EDIT: To avoid wasting time: for these multiD index problems with complicated index manipulation, is the recommend route to just use cython to implement the loops explicity?
EDIT2: Alternative Python implementation I just came up with.
Here is a heavy ram solution:
First precalculate:
Using index units for length (i.e., length 1 =0) make a 4D bool array, size (num_samples,Lmax+1,Lmax+1,maxvalue) , holding where the conditions are satisfied for each value in Y.
for l in range(Lmax+1):
for i in range(Lmax+1):
for v in range(maxvalue+!):
ALLcond[:,l,i,v]=(data[:,i]==v) & (Lvec==l)`
Where Lvec=[len(row) for row in data]. Then get the indices for these using np.where and initialize a 4D float array into which you will assign the values of Y:
Now in the loop in which I have to perform the operation, I compute it with the two lines:
This gives a factor of 4 or so speed up over the direct loop implementation. I was expecting more. Perhaps, this is a more tangible implementation for Python heads to digest. Any faster suggestions are welcome :)

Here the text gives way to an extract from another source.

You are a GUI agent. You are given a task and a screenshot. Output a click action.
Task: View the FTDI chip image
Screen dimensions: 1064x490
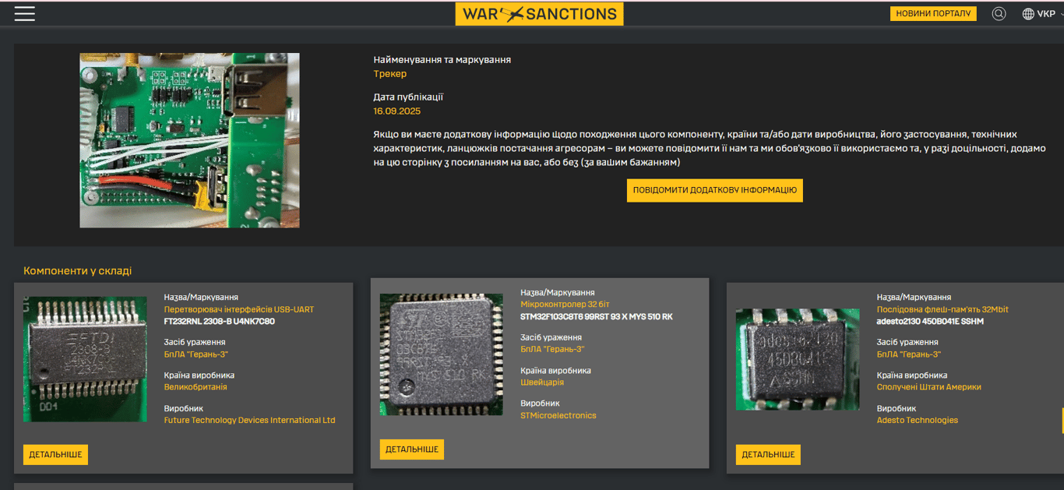pos(85,359)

One way is to convert the 3 "indices" to a linear index and then apply bincount. Numpy's ravel_multi_index is essentially the same as MATLAB's sub2ind. So the ported code could be something like:
shape = (Lmax+1, Lmax+1, maxvalue+1)
posvec = np.arange(1, Lmax+1)
ind_len = np.tile(Lvec[:,None], [1, Lmax])
ind_pos = np.tile(posvec, [n, 1])
ind_val = data
Y_copied = np.tile(Y[:,None], [1, Lmax])
mask = posvec <= Lvec[:,None] # fill-value independent
lin_idx = np.ravel_multi_index((ind_len[mask], ind_pos[mask], ind_val[mask]), shape)
Y_avg = np.bincount(lin_idx, weights=Y_copied[mask], / n
Y_avg.shape = shape
This is assuming data has shape (n, Lmax), Lvec is Numpy array, etc. You may need to adapt the code a little to get rid of off-by-one errors.
One could argue that the tile operations are not very efficient and not very "numpythonic". Something with broadcast_arrays could be nice, but I think I prefer this way:
shape = (Lmax+1, Lmax+1, maxvalue+1)
posvec = np.arange(1, Lmax+1)
len_idx = np.repeat(Lvec, Lvec)
pos_idx = np.broadcast_to(posvec, data.shape)[mask]
val_idx = data[mask]
Y_copied = np.repeat(Y, Lvec)
mask = posvec <= Lvec[:,None] # fill-value independent
lin_idx = np.ravel_multi_index((len_idx, pos_idx, val_idx), shape)
Y_avg = np.bincount(lin_idx, weights=Y_copied, / n
Y_avg.shape = shape
Note broadcast_to was added in Numpy 1.10.0.